然后在Maven Project窗口中reload

alt text

一部分为CH backend相关的cpp代码,工程目录为/path/to/gluten/cpp-ch/local-engine, 同样使用vscode + remote-ssh + clangd

注意 该工程和ClickHouse工程共享同一个compile_commands.json,所以需要创建软连

ln -sf /path/to/clickhouse/build_gcc/compile_commands ./compile_commands.json

在提交代码之前,需要对已改动文件批量进行格式化:

$ cat tidy.sh 
prefix=`pwd`
files=`git status . | grep -e "modified:" -e "new file:" | awk -F':' '{print $2}' | awk -v prefix=${prefix} '{print prefix"/"$1}' | grep -e java -e scala | tr "\n" ","`
mvn spotless:apply -DspotlessFiles="${new_files}" -Pbackends-clickhouse -Pspark-3.3 -Pceleborn -Pspark-ut -Pceleborn

提交PR之后,有时候需要手动下载log文件,方便定位问题:

$ cat get_log.sh  
curl https://gluten:passwdm@opencicd.kyligence.com/job/gluten/job/gluten-ci/$1/consoleText  > $1.log

$ cat get_armlog.sh 
curl https://gluten:passwd@opencicd.kyligence.com/job/gluten/job/gluten-ci-arm/$1/consoleText > $1.log

测试

Gluten

手动单测

手动单测通过maven命令行启动, 可修改-Dsuites参数值中的类名切换不同的test suite.
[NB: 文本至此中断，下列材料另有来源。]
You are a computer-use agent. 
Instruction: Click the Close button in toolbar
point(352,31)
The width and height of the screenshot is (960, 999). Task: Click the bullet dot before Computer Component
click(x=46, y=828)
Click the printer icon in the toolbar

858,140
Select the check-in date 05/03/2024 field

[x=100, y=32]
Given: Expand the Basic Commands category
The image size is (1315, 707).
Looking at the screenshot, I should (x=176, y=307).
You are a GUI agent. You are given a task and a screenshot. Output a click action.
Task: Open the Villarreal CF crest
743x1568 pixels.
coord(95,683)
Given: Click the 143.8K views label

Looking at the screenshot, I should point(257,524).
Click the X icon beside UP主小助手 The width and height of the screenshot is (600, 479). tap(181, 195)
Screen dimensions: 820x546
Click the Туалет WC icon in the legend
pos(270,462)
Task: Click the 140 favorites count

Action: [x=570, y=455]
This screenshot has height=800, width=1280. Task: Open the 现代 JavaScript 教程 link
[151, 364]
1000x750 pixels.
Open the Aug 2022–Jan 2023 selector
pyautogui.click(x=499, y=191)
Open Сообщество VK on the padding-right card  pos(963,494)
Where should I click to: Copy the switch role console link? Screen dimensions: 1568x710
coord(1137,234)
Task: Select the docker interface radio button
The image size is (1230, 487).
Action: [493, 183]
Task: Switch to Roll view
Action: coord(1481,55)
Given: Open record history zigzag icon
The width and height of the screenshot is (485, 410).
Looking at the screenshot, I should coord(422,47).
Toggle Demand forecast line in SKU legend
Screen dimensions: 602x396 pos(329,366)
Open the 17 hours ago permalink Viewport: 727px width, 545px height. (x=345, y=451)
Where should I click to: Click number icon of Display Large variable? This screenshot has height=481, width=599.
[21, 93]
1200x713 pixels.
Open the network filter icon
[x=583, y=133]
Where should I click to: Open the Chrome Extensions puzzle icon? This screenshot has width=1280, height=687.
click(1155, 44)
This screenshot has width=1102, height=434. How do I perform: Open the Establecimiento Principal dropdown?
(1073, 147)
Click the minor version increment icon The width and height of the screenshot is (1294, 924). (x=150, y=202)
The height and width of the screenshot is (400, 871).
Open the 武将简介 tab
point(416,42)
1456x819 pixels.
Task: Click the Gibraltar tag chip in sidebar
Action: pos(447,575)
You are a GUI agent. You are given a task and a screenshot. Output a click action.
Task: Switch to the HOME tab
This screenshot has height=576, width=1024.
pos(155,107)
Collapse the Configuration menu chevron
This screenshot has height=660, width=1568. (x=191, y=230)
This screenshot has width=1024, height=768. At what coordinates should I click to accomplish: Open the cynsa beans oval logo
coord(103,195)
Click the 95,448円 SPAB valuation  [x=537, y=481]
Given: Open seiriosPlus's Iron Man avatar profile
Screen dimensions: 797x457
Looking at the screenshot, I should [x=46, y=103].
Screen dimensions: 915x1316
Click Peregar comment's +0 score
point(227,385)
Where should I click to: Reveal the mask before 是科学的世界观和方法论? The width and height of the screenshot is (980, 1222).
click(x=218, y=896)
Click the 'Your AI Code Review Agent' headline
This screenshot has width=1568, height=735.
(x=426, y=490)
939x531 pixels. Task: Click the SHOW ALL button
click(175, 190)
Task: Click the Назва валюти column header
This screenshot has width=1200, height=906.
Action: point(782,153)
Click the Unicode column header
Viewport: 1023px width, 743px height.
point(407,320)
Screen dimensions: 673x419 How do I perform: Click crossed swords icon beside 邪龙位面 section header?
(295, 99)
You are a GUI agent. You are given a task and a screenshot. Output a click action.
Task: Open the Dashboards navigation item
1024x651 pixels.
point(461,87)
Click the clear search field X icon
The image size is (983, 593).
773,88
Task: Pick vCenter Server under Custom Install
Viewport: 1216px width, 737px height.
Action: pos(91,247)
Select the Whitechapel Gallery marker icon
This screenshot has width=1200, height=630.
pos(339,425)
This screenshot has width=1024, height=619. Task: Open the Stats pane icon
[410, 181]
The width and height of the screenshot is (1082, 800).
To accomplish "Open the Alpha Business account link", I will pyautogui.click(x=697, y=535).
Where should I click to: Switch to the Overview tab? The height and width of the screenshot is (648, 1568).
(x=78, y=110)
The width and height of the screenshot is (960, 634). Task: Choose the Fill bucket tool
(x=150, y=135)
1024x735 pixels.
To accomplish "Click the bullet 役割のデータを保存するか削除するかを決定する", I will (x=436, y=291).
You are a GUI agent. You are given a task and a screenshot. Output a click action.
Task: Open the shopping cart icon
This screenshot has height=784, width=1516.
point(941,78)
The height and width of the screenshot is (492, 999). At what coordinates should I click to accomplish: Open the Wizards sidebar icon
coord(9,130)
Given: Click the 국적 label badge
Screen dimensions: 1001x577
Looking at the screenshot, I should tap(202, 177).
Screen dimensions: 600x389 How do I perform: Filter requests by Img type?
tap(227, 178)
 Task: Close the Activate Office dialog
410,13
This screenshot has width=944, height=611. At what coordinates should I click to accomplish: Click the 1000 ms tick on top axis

LD_PRELOAD=/path/to/clickhouse/build_gcc/utils/extern-local-engine/libch.so
mvn test -Pspark-3.3 -Dtest=None -Dsuites="org.apache.gluten.execution.hive.GlutenClickHouseHiveTableSuite*" -DfailIfNoTests=false -Pspark-ut -Pbackends-clickhouse -Pceleborn -Pdelta -Piceberg -Dbuild_cpp=OFF -Dcpp_tests=OFF -Dbuild_arrow=OFF -Dbuild_protobuf=ON -Dbuild_jemalloc=ON -Dspark.gluten.sql.columnar.backend.lib=ch -Dcheckstyle.skip=true -Dscalastyle.skip -Dcheckstyle.skip -Dspotless-check.skip  -DargLine="-Dspark.test.home=/path/to/test/home -Dspark.gluten.sql.columnar.libpath=/data1/liyang/cppproject/kyli/ClickHouse/build_gcc/utils/extern-local-engine/libch.so" -Dtpcds.data.path=/data1 

IDEA单测

首先在IDEA的gluten工程中的maven project窗口中,添加gluten-ut/spark3.3和celeborn/clickhouse (如果还有其他未添加的folder, 也可按需添加)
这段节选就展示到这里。